## DESCRIPTION OF THE TASK
Copy the portion of the movie ranking below word for word, starting with "6. 10 Cloverfield" and going on through "flawless central performances.".

## QUOTED TEXT
************

10. Swiss Army Man: This bizarre, off-the-wall film boasts a number of unexpectedly moving stretches that elevate it beyond typical indie quirk.

9. De Palma: Filmmakers Noah Baumbach and Jake Paltrow take a tour through Brian De Palma's admittedly erratic body of work in a documentary that's as fascinating as it is compelling.

8. Me Before You: Sure, it's pure Hollywood cheese virtually from start to finish, but it's difficult to recall a more potent tearjerker in recent memory.

7. Disorder: Director by Alice Winocour manages the seemingly impossible and delivers a seamless blend of low-key drama and nail-biting suspense with this under-the-radar festival favorite.

6. 10 Cloverfield Lane: This pseudo-sequel to Cloverfield tops that movie in almost every way, with the inherently suspenseful scenario heightened by a trio of absolutely flawless central performances.

************

## DATA SHOWN
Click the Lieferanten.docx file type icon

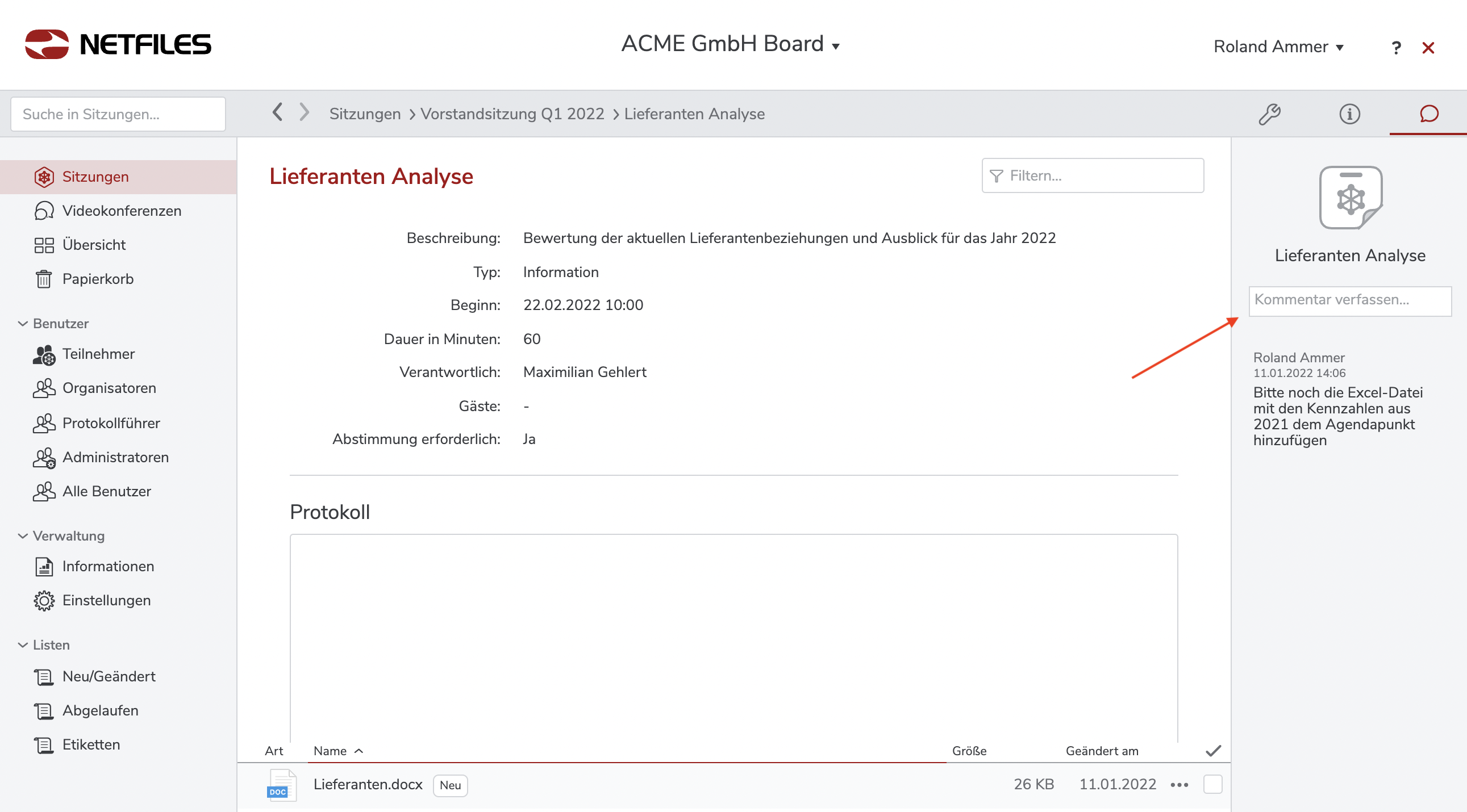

************

## ANSWER TO THIS PROBLEM
6. 10 Cloverfield Lane: This pseudo-sequel to Cloverfield tops that movie in almost every way, with the inherently suspenseful scenario heightened by a trio of absolutely flawless central performances.